Companionship Makes All the Difference (Blog #6)

Few things are impossible to conquer, if we are not alone.
Companionship Makes All the Difference

It’s amazing what a difference one day can make. Whereas my first day on the Camino Primitivo left me concerned about how arduous this journey would be, today was wonderful.

With Advil all things are possible. Walking with companions is also a game changer. Whatever we are doing or undergoing in life is easier if we have one or more persons to accompany us.

People always ask me if I am walking with someone else, and my response is “Yes and no.” My family cannot take this much time off, so I walk alone. But I always meet people with whom I can walk. It helps to speak other languages and enjoy connecting with people.
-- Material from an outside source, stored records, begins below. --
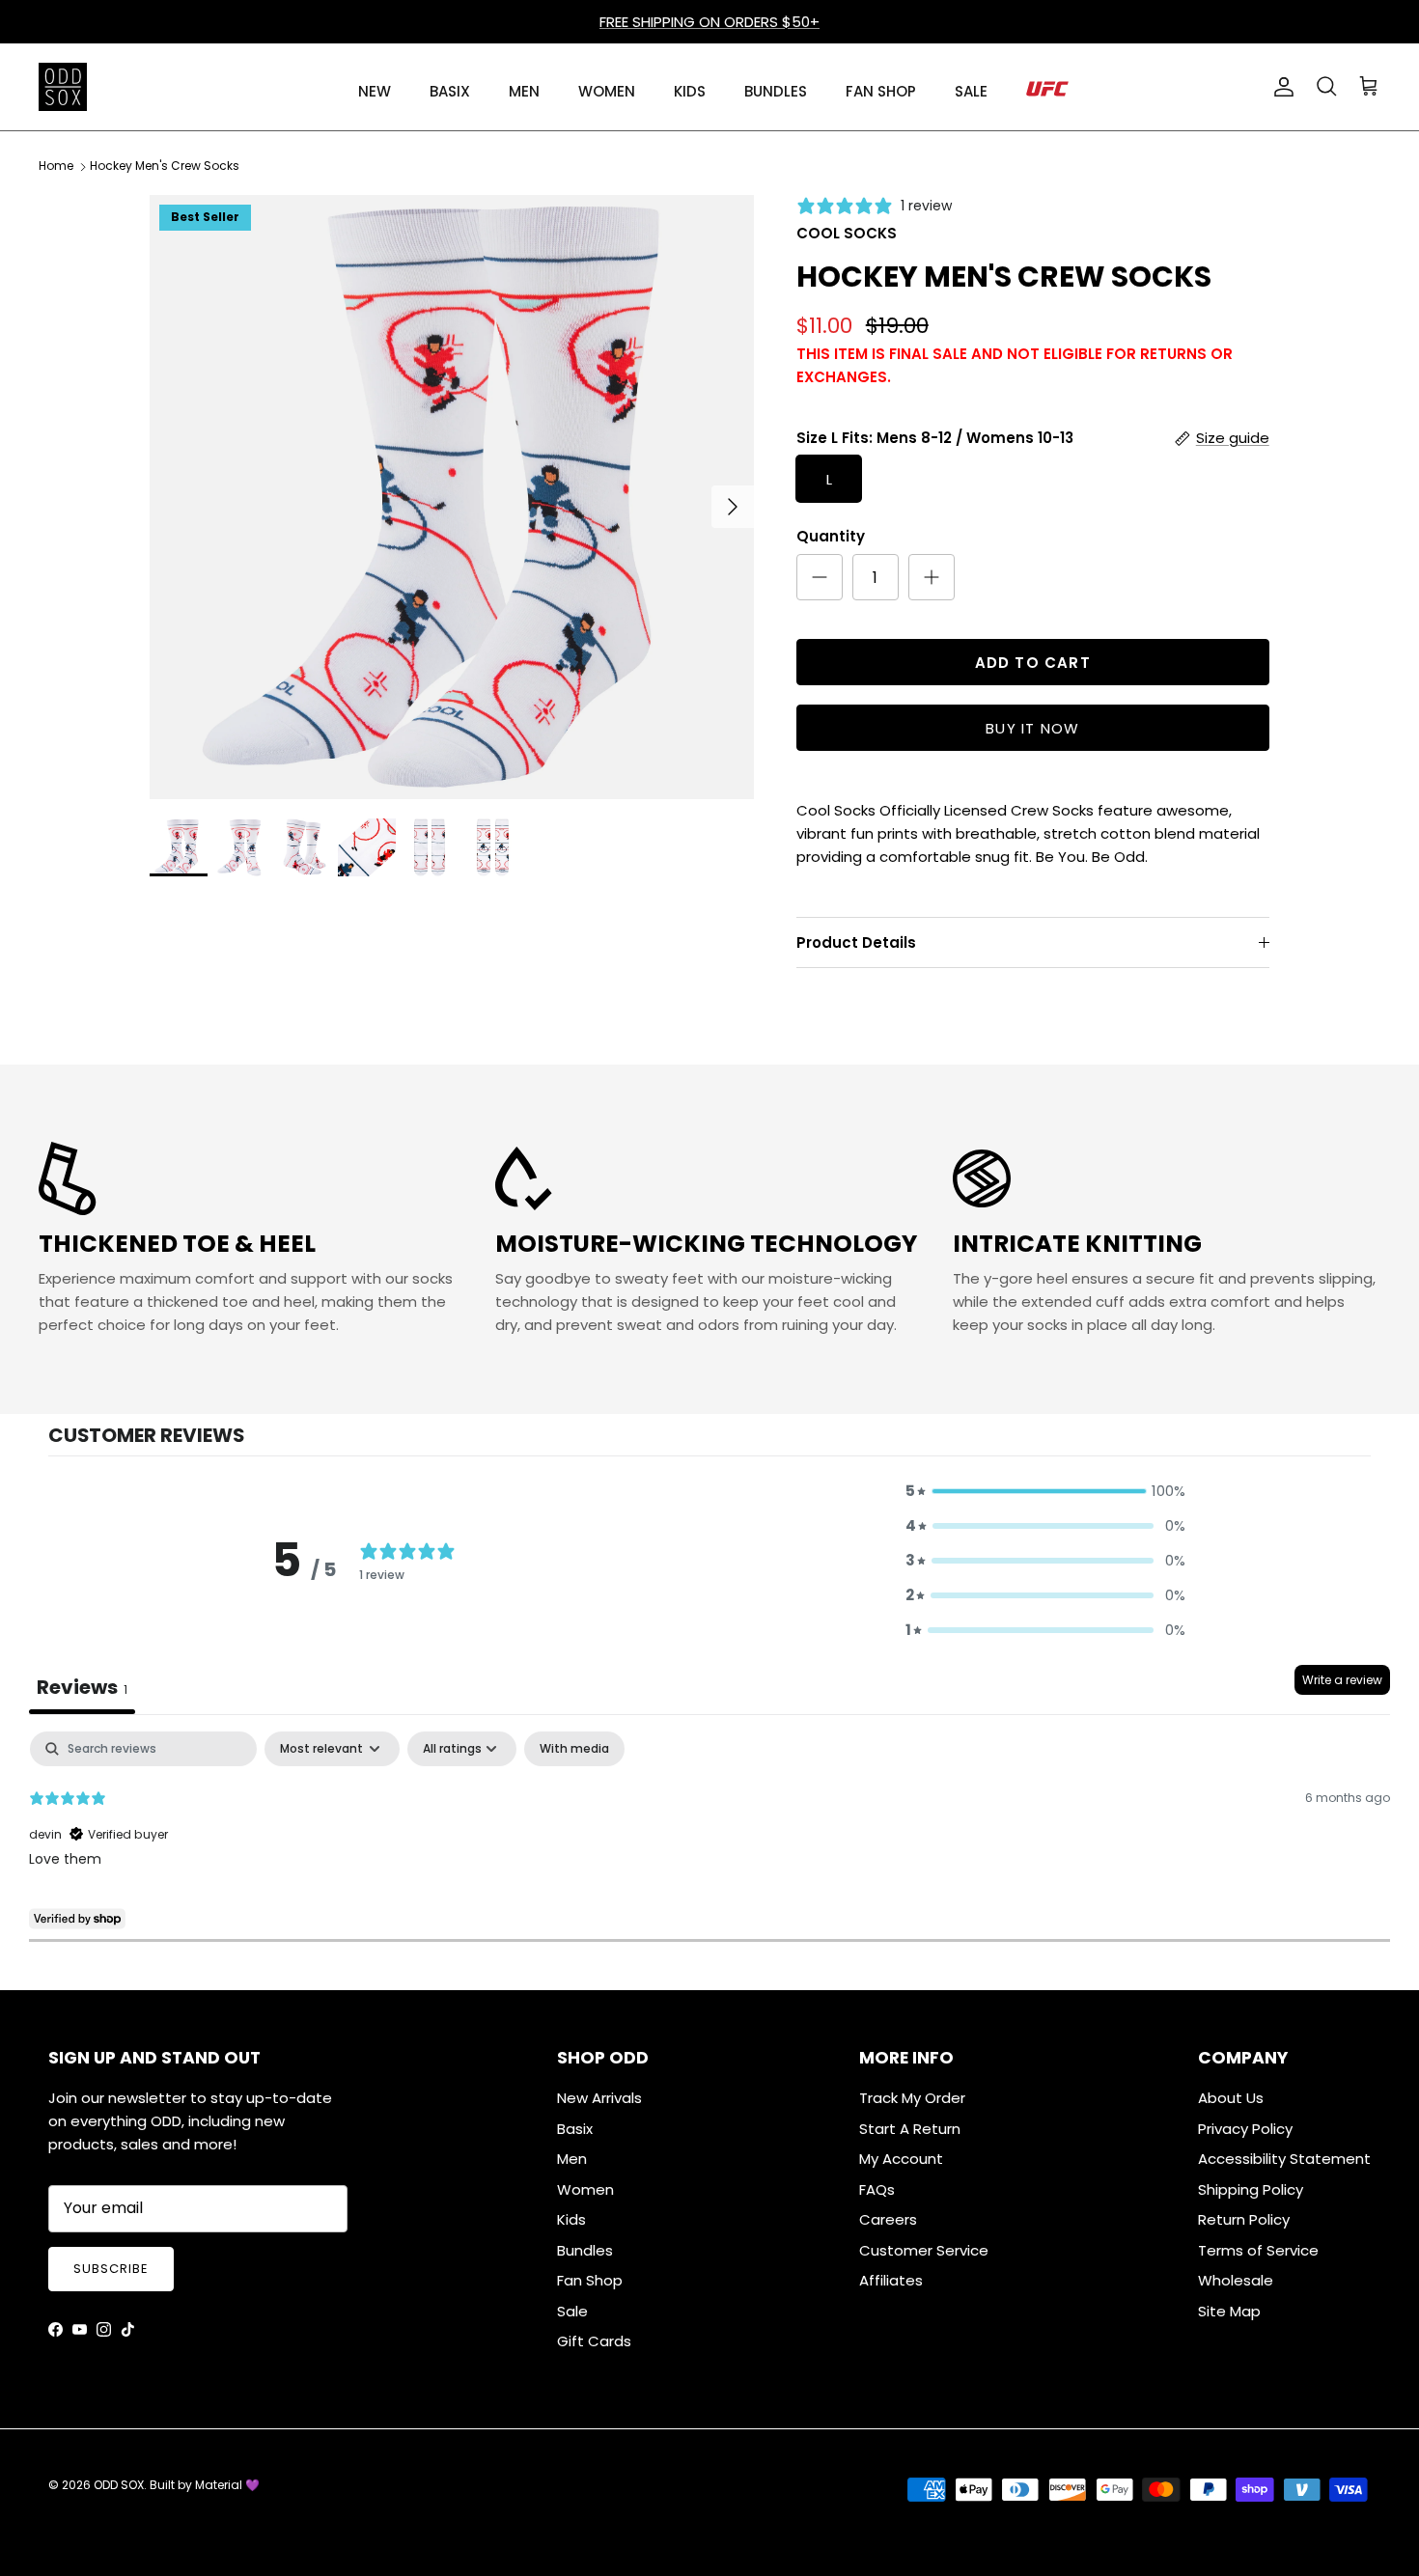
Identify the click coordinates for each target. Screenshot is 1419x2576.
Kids (571, 2219)
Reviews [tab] (82, 1687)
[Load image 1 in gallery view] (452, 497)
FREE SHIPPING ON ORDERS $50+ (709, 22)
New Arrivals (599, 2098)
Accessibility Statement (1284, 2158)
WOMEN (606, 91)
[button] (1045, 1491)
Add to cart (1033, 662)
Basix (575, 2129)
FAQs (877, 2189)
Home (56, 166)
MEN (524, 91)
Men (572, 2158)
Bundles (585, 2250)
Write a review (1342, 1680)
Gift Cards (594, 2341)
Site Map (1229, 2311)
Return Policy (1244, 2219)
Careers (888, 2219)
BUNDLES (775, 91)
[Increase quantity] (931, 577)
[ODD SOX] (63, 87)
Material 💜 (227, 2485)
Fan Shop (590, 2280)
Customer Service (923, 2250)
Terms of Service (1258, 2250)
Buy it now (1032, 728)
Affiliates (891, 2280)
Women (585, 2189)
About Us (1231, 2098)
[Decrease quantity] (819, 577)
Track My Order (912, 2098)
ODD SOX (119, 2485)
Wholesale (1235, 2280)
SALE (971, 91)
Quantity (830, 536)
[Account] (1280, 86)
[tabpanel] (709, 1855)
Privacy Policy (1245, 2129)
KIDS (690, 91)
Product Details (856, 942)
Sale (572, 2311)
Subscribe (111, 2268)
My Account (901, 2158)
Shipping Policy (1250, 2189)
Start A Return (909, 2129)
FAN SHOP (881, 91)
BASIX (450, 91)
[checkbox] (574, 1748)
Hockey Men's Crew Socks (164, 166)
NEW (374, 91)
My morning began with breakfast at my B&B in Rodiles, population 30, nestled in the mountains seven kilometers outside of Grado. As I ate breakfast, Marta, my hostess, told me about Asturian culture and their dialect called “Bable” (pronounced Bab-leh).

She brought out the traditional costume that she wears for fiestas. All of it is handmade. Some pieces over 200 years ago. She explained that the thicker the skirt the wealthier the family of the girl who wore it. “Young men,” she said, “would walk around with pins and try to stick them in a young girl’s skirt. If it couldn’t pierce the skirt, he knew that she was “a rich girl.” Hmmm. Can’t imagine that working anymore!

Marta’s husband, Ignazio, drove me to the day’s starting point on the Camino. A group of men stood by an open pit near the roadside. They were excavating a common grave where Nationalists killed local “Rojos” or Republicans and buried them in an unmarked grave during the Spanish Civil War (1936-1939). Excavations like this are occurring all across Spain with governmental support. Families are finally able to identify missing relatives from the Spanish Civil War and reinter them.

Among those killed and buried in an unmarked grave during the first summer of the Civil War was the 38-year-old, Spanish poet Federico Garcia Lorca, who was taken on a “paseo” or walk outside of his hometown in Granada, shot, killed and dumped in an unmarked grave.

Ignazio, my host, explained that his father was a Nationalist and his uncle a “Rojo” (Communist, Red, or Republican). The two brothers agreed that if they met during the war that they would have to kill each other. It’s beyond tragic when a nation divides and devours itself.

Ignazio explained that many of the killings were revenge murders rather than political assassinations. People turned on their neighbors to settle scores. Someone could whisper that their local enemy was a “Rojo,” and he or she would summarily executed.

Shortly after Ignazio dropped me off, I met Maurizio, a 38-year-old diamond setter from Milan. We spoke in Italian for 90 minutes and then switched to Spanish. Walking with a companion makes the journey far easier. It focuses our attention. We listen, learn and share experiences.

Maurizio struggles with anxiety. He is walking the Camino to reflect on his life, work and anxiety. Although he is an atheist, I suggested that he consider praying, reading the Bible and speaking with a priest in addition to other measures he is taking to control his anxiety. He seemed very appreciative.

Maurizio and I later met Jean Francois, who lives in a small town west of Strasbourg. He recently retired. For six months prior to walking the Camino, he had suffered from a deep depression. Walking the Camino is one of the ways that he is actively seeking to remedy his situation. He carries an art book with him and stops to paint four or five water colors each day.

While Jean Francois was baptized and confirmed, he has had very little contact with the Church since. When I asked him if he believed in God, he said, “Yes and no.” He is now fascinated with Buddhism. I spoke to him about the Christian contemplative tradition, which offers much of what can be found in Buddhism without having to leave Christianity. We spoke in French for two hours. He is a true pilgrim, who packs a tent, prepares his own meals and sleeps outdoors.

After arriving and showering in the small pueblo of Salas, I toured the tiny town. The only museum had closed for the day. I met Blanca and Fernando in a local café. They live in a small town near El Escorial and are on vacation. We had a long interesting conversation.

Any day where I can speak Italian, French and Spanish and meet interesting people is a good day. Christ sent his disciples out in groups of two. Whatever challenge we are facing, if we have company walking with us, it is amazing what we can endure, accomplish and overcome.

Few things are impossible to conquer, if we are not alone.